The majority of my week with Jeep’s most formidably spec’d Grand Cherokee was spent in the mountain town of Truckee, CA, which just so happened to be getting hit by the most aggressive winter storm to roll into the region in years. The snow started falling heavily the day I arrived and didn’t let up until the day I left. It was a situation that couldn’t have been any better considering what I was driving.

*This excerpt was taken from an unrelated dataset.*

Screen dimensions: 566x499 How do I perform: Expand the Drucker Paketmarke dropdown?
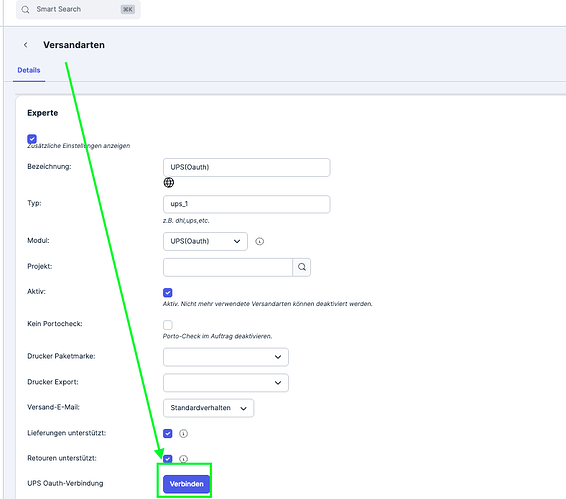click(x=226, y=357)
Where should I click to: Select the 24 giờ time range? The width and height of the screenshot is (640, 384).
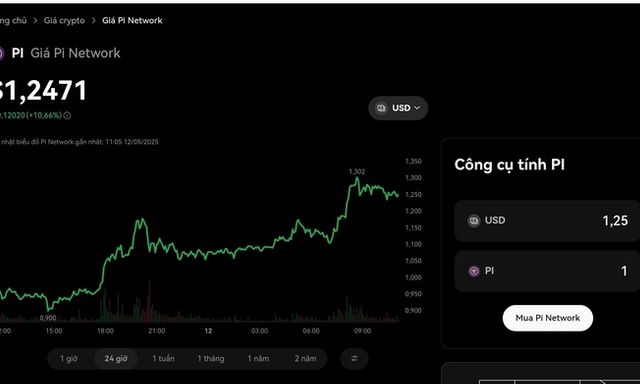tap(116, 358)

Each morning I awoke to find fresh snow covering the Trailhawk, fired it up using the ever essential remote start, and then braved the elements to brush away the heaps of white stuff deposited overnight, revealing the surprisingly attractive Velvet Red Pearl Coat paint. Were I to build one out, I’d opt for the Bright White Clear Coat because of the badass “Stormtrooper” look the anti-glare matte black hood decal creates when paired with it, but the deep shade of red is a solid choice as well. Speaking of red, how about those front mounted tow hooks? These were consistently commented on by fellow car enthusiasts, friends, and strangers. Funny how such seemingly small details stick out to everyone if painted the right color. I took to calling the color “safety red”, and it’s also used on the “Trail Rated” badges on the front fenders, the “Trailhawk” badge on the rear hatch, as well as outlining both Jeep badges, and the Grand Cherokee badges on both front doors. Even the little “Willys” silhouettes found on the on the wheels are the same color red. The folks at Jeep are clearly sweating the small stuff on the exterior and it continues inside the Trailhawk as well.

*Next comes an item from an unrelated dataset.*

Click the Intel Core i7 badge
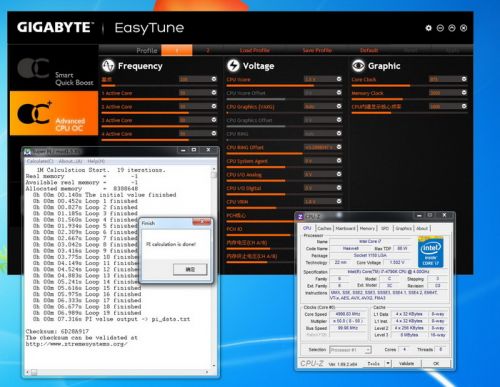 pyautogui.click(x=430, y=252)
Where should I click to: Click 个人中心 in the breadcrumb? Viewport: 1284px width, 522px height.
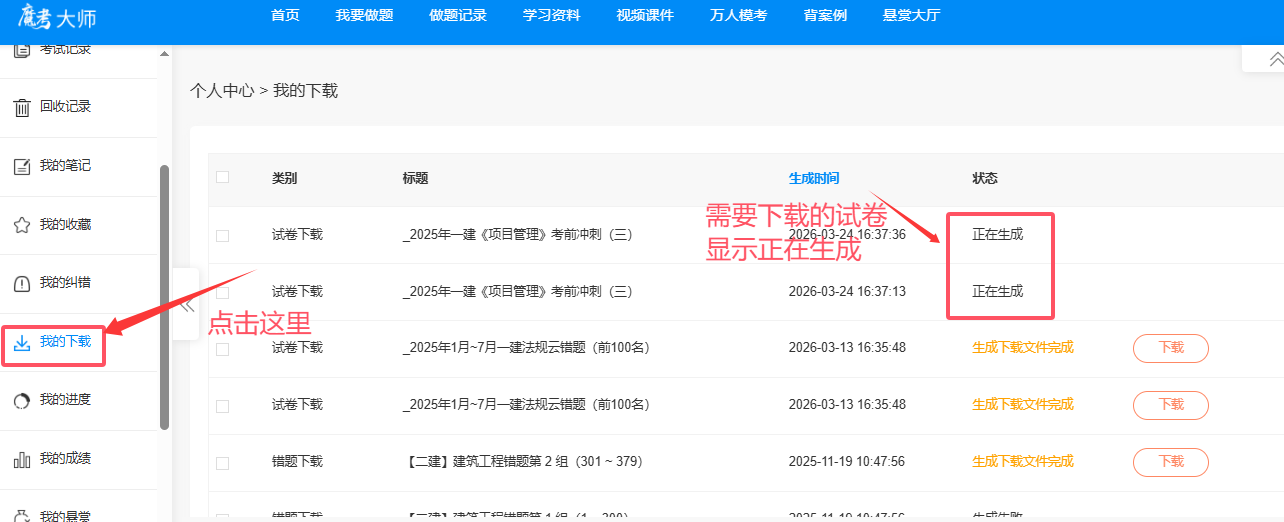(221, 91)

In terms of tactile quality, Jeep interiors range from “penalty box” to “WOW, well done Detroit”, but the former doesn’t apply to even the most basic Grand Cherokee, and certainly not the Trailhawk. The cabin is nicely outfitted, one of the few that I’ve been in where I never once found myself wanting for more options. It’s not overtly luxurious, but by no means cheap. The front seats are leather trimmed with suede inserts to better hold you in place when you’re getting jostled around crawling over boulders, or doing snownuts in a un-plowed high school parking lot. As one would expect, both are heated and cooled, though with temperatures never getting above 35, I had no need of the latter function. My many rear seat passengers enjoyed their heated seats, as well as the two rear console USB plugs and 120V power outlet, seeing as the cold weather was draining iPhone batteries faster than The Orange One failed to drain the swamp.

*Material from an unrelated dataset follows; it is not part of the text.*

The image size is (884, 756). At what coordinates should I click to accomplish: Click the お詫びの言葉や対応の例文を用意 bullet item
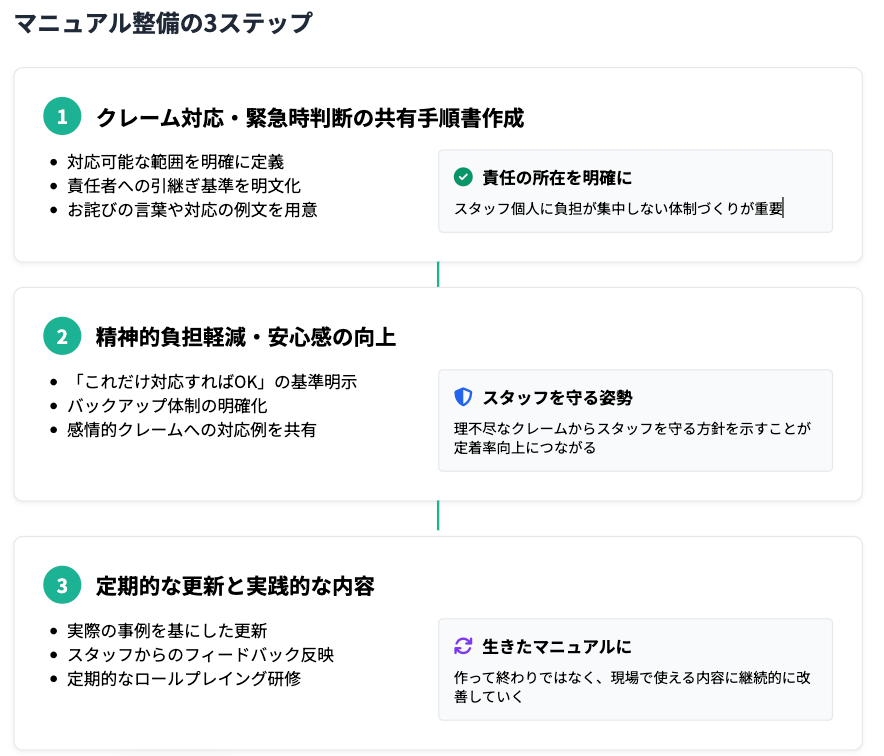coord(192,209)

The extra large moonroof that runs the nearly the whole length of the cabin was also a favorite among occupants since it allowed more light into the otherwise dark interior. Watching snow re-cover the glass ceiling from the inside was rather entertaining as well, backed by a cinematic soundtrack played over the unbranded high quality audio system. Many of my peers have claimed F.C.A.’s “UConnect” system to be the best infotainment setup out there and I wholeheartedly agree with them. There far fewer redundancies between physical buttons and onscreen options than you find in most vehicles and the important stuff is always easily found. For example, when the system turns on, the first thing it does is allow you to select seat climate options and turn on the heated steering wheel. That is of course if you haven’t already used the remote start, which turns heated options on automatically when the temperature is below freezing.
On top of that, UConnect is the most customizable infotainment system I’ve come across, giving you the ability to move “apps” around the menu pages just like a smartphone. Go down the rabbit hole of settings available for the many safety and convenience features included with the Jeep Active Safety Group ($1,495) and Trailhawk Luxury Group ($2,695) and you may not re-surface until 2020, which I wouldn’t blame you for. I won’t run through all the personal preferences you can set because there are just too many of them to go through. Instead I’ll simply say that if you want to turn a feature off, you can.
Further adding to the list of choices Jeep allows buyers to make are three superb engines, each of which I have sampled in one kind of Grand Cherokee or another. This Trailhawk was fitted with the standard 3.6-litre Pentastar V6, which makes an ample 295-horsepower and 260 lb-ft of torque. Again, if I were building one out for myself, I’d opt for the 3.0-liter EcoDiesel V6, which makes 240-horsepower and 420 lb-ft of torque. The 5.7-liter Hemi V8 is tempting with its 360-horsepower and 390 lb-ft of torque, but it’s better suited to the personality of the ultra-lux Grand Cherokee Summit. The Trailhawk is an adventuremobile, capable of taking on true overlanding missions, so ideally I’d take all the efficiency and torque of the diesel, thank you very much.
That being said, the Pentastar V6 was no slouch on the highway, providing plenty of passing power during the lengthy run up to Truckee from Los Angeles, and returning an average of 22 mpg while doing it. During the week, with power going to all four wheels in “Snow” mode the majority of the time, I still managed an average of 16 MPG. Pretty good considering the taxing conditions the motor was being subjected to.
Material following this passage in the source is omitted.